Recent development of deep neural networks (DNNs) for tabular learning has largely benefited from the capability of DNNs for automatic feature interaction. However, the heterogeneity nature of tabular features makes such features relatively independent, and developing effective methods to promote tabular feature interaction still remains an open problem. In this paper, we propose a novel Graph Estimator, which automatically estimates the relations among tabular features and builds graphs by assigning edges between related features. Such relation graphs organize independent tabular features into a kind of graph data such that interaction of nodes (tabular features) can be conducted in an orderly fashion.
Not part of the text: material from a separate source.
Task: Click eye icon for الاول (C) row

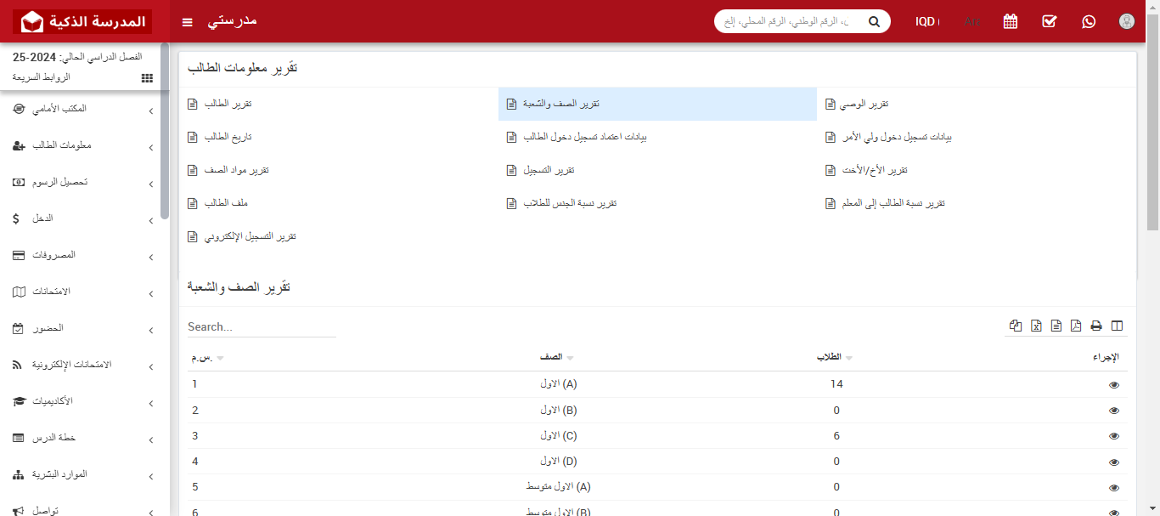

Based on our proposed Graph Estimator, we present a bespoke Transformer network tailored for tabular learning, called T2G-Former, which processes tabular data by performing tabular feature interaction guided by the relation graphs. A specific Cross-level Readout collects salient features predicted by the layers in T2G-Former across different levels, and attains global semantics for final prediction. Comprehensive experiments show that our T2G-Former achieves superior performance among DNNs and is competitive with non-deep Gradient Boosted Decision Tree models.